[Records from a pointing dataset]
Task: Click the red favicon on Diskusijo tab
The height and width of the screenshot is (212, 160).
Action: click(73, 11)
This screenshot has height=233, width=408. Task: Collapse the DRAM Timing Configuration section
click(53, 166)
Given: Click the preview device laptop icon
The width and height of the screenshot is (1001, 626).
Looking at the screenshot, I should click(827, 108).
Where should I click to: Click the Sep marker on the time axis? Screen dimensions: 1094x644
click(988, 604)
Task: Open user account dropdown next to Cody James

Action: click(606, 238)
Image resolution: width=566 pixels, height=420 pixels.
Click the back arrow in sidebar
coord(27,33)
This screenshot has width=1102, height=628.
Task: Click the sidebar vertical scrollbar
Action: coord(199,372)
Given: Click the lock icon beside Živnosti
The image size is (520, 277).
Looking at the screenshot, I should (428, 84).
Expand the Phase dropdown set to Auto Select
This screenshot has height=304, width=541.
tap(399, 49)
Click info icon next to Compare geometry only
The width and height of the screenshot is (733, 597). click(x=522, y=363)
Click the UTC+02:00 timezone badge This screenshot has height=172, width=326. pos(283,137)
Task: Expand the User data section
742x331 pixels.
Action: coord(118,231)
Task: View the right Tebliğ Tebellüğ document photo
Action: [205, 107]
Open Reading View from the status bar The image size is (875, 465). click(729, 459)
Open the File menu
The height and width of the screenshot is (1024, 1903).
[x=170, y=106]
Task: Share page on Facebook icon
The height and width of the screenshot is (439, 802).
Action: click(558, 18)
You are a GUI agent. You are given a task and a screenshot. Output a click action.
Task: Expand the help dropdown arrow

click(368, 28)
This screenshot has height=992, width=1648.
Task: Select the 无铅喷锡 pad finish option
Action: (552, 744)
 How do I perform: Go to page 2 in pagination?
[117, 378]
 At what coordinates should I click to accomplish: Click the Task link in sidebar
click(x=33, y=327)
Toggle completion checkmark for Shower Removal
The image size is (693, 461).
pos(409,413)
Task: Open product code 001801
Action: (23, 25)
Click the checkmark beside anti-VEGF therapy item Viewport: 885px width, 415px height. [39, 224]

Work required | Lay out the records as a Markdown table with the columns Row and Line, one numbered row for each line and no rows for blank lines.

Reply |
| Row | Line |
|---|---|
| 1 | Task: Click the red favicon on Diskusijo tab |
| 2 | The height and width of the screenshot is (212, 160). |
| 3 | Action: click(73, 11) |
| 4 | This screenshot has height=233, width=408. Task: Collapse the DRAM Timing Configuration section |
| 5 | click(53, 166) |
| 6 | Given: Click the preview device laptop icon |
| 7 | The width and height of the screenshot is (1001, 626). |
| 8 | Looking at the screenshot, I should click(827, 108). |
| 9 | Where should I click to: Click the Sep marker on the time axis? Screen dimensions: 1094x644 |
| 10 | click(988, 604) |
| 11 | Task: Open user account dropdown next to Cody James |
| 12 | Action: click(606, 238) |
| 13 | Image resolution: width=566 pixels, height=420 pixels. |
| 14 | Click the back arrow in sidebar |
| 15 | coord(27,33) |
| 16 | This screenshot has width=1102, height=628. |
| 17 | Task: Click the sidebar vertical scrollbar |
| 18 | Action: coord(199,372) |
| 19 | Given: Click the lock icon beside Živnosti |
| 20 | The image size is (520, 277). |
| 21 | Looking at the screenshot, I should (428, 84). |
| 22 | Expand the Phase dropdown set to Auto Select |
| 23 | This screenshot has height=304, width=541. |
| 24 | tap(399, 49) |
| 25 | Click info icon next to Compare geometry only |
| 26 | The width and height of the screenshot is (733, 597). click(x=522, y=363) |
| 27 | Click the UTC+02:00 timezone badge This screenshot has height=172, width=326. pos(283,137) |
| 28 | Task: Expand the User data section |
| 29 | 742x331 pixels. |
| 30 | Action: coord(118,231) |
| 31 | Task: View the right Tebliğ Tebellüğ document photo |
| 32 | Action: [205, 107] |
| 33 | Open Reading View from the status bar The image size is (875, 465). click(729, 459) |
| 34 | Open the File menu |
| 35 | The height and width of the screenshot is (1024, 1903). |
| 36 | [x=170, y=106] |
| 37 | Task: Share page on Facebook icon |
| 38 | The height and width of the screenshot is (439, 802). |
| 39 | Action: click(558, 18) |
| 40 | You are a GUI agent. You are given a task and a screenshot. Output a click action. |
| 41 | Task: Expand the help dropdown arrow |
| 42 | click(368, 28) |
| 43 | This screenshot has height=992, width=1648. |
| 44 | Task: Select the 无铅喷锡 pad finish option |
| 45 | Action: (552, 744) |
| 46 |  How do I perform: Go to page 2 in pagination? |
| 47 | [117, 378] |
| 48 |  At what coordinates should I click to accomplish: Click the Task link in sidebar |
| 49 | click(x=33, y=327) |
| 50 | Toggle completion checkmark for Shower Removal |
| 51 | The image size is (693, 461). |
| 52 | pos(409,413) |
| 53 | Task: Open product code 001801 |
| 54 | Action: (23, 25) |
| 55 | Click the checkmark beside anti-VEGF therapy item Viewport: 885px width, 415px height. [39, 224] |